§ **EXERCISE OBJECTIVE**:
Extract each line of the listing below that contains the string "Instruction", treating uppercase and lowercase letters as distinct.

§ **SUPPLIED INFORMATION**:

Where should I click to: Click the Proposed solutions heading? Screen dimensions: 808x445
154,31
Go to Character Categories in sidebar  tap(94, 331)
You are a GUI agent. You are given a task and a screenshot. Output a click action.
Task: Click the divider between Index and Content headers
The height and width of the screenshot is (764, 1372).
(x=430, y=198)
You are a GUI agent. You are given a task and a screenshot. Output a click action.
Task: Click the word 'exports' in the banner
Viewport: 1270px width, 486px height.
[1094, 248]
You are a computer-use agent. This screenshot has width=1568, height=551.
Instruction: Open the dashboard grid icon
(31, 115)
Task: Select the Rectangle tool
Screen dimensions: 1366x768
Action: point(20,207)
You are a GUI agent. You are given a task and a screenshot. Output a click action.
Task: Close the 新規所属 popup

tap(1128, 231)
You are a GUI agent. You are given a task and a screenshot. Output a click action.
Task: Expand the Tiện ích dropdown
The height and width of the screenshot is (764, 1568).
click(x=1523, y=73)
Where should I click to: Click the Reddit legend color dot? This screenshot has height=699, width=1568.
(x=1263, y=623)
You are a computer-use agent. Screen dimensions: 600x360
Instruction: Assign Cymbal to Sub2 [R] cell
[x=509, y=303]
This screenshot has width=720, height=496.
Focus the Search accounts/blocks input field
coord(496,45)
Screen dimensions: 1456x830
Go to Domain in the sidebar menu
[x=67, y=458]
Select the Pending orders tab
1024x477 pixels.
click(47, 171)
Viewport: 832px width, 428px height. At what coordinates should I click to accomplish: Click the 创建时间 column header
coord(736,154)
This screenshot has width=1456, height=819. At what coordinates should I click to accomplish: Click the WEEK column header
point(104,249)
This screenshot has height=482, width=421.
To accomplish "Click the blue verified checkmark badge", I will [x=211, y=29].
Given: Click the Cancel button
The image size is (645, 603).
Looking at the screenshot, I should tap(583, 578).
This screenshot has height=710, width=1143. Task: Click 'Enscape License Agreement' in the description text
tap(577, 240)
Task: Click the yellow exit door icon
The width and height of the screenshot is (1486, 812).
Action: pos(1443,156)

§ **COMPLETE RESPONSE**:
Instruction: Open the dashboard grid icon
Instruction: Assign Cymbal to Sub2 [R] cell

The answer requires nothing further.